* [选文节录]

== == ==

【晓荷】泥土的芬芳(作品赏析) ——读英村的小说
小说一词最早见于《庄子·外物》:“夫揭竿累,趣灌渎,守鲵鲋,其于得大鱼难矣;饰小说以干县令,其于大达亦远矣。”此中的“县”乃古代的“悬”,高的意思;“令”是美、“干”是追求之意。把这段话翻译成现代文,就是“举着细小的钓杆钓绳,奔走于灌溉用的沟渠之间,只能钓到泥鳅之类的小鱼,而想获得大鱼就难了;靠修饰琐屑的言论以求高名美誉,同玄妙的大道相比,可就差得远了。”庄子说这段话的时候,正是春秋战国时期,那时候百家争鸣、学派林立,许多学人策士为说服王侯将相接受自己的思想学说,往往设譬取喻、旁征博引,巧借神话寓言来修饰自己的言论以增强说服力,达到理想的效果。庄子却不以为然。他认为设譬取喻、旁征博引,巧借神话寓言来修饰自己的文字皆微不足道,所以用“小说”来形容,意思是“琐屑之言,非道术所在。”然而非道术所在的“琐屑之言”,正是小说之为小说的本来含义。
小说是什么?小说是街谈巷议,小说是市井故事,小说是引车卖浆者流之间的言行……
时间的河流总是在或波涛翻滚或水波不兴地流淌。
社会发展到今天,古代被文化人所不屑一顾之文学——小说,已经成为今日之文学天空当中最大的一根立柱,它和散文、诗歌、戏剧一起,共同撑起现代文学的大厦。
具体到我们阿克苏地区,文学的这四根立柱,却是有长有短,也就是说,我们阿克苏地区文学的天空是倾斜的。
今天我们阿克苏地区文学大厦的这四根立柱,诗歌这根立柱,无疑是最高的。共同擎起阿克苏地区诗歌这根立柱的有诗人吉尔、绿野、老点、肖梅、张豫森……甚至还有我,他(她)们用自己各具特色的诗歌写作,使阿克苏地区的诗歌文学,高高隆起在南疆腹地这块文化底蕴深厚的土地。
相比于阿克苏地区的诗歌写作,阿克苏地区的小说写作要逊色得多。虽然我们阿克苏地区的小说创作曾一度繁荣,出现过周非、肖道刚等一批优秀的小说作家,但周非的《多浪河边》、肖道刚的《天涯长路》,至今却无人超越,估计有相当长一段时间,也不会有人有能力超越。纵然我们现在,每年都有中长篇小说问世。但这些小说,不是粗制滥造,就是官位和政治写作,在文学艺术方面,毫无生命力可言。

== == ==

* [提取条目]
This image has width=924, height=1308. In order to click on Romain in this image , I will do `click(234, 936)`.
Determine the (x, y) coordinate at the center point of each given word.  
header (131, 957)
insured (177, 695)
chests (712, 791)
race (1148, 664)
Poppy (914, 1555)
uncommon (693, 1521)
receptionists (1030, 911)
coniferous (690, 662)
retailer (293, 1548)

== == ==

* [题目详情] 请从这篇谈阿克苏地区小说创作的评论文章的最后一句之后续写一段。 上面的条目与此无关。

* [作答结果]
然而,正当我们为阿克苏地区的小说创作而担忧的时候,英村出现了。
不过,英村最初发表在阿克苏地区报刊杂志的一些小说,却是粗线条的浅表写作,就像一个刚学耕地的农民还没有学会耕地一样,耕的地一会深一会浅,无论是文字、故事还是写作方法,都还比较稚嫩。奠定英村在阿克苏地区小说写作地位的是他的“三王”。
“三王”是指英村近年创作的中篇小说《地王》、《玉王》、《驴王》。这三篇中篇小说的创作,真正体现了小说的“本来含义”,写作对象都是底层人物的生活发展史。
下面我们就看看英村在这三篇小说里各自写了些什么。
《地王》描写的是西部大地上某个国营农场的小人物应君一,以卑微和屈辱的身份,在权力和欲望的角力下,利用自己的聪明、狡黠、勇敢和冒险,一步步从地无一垅慢慢变成一个拥有数万亩土地的地王的经历。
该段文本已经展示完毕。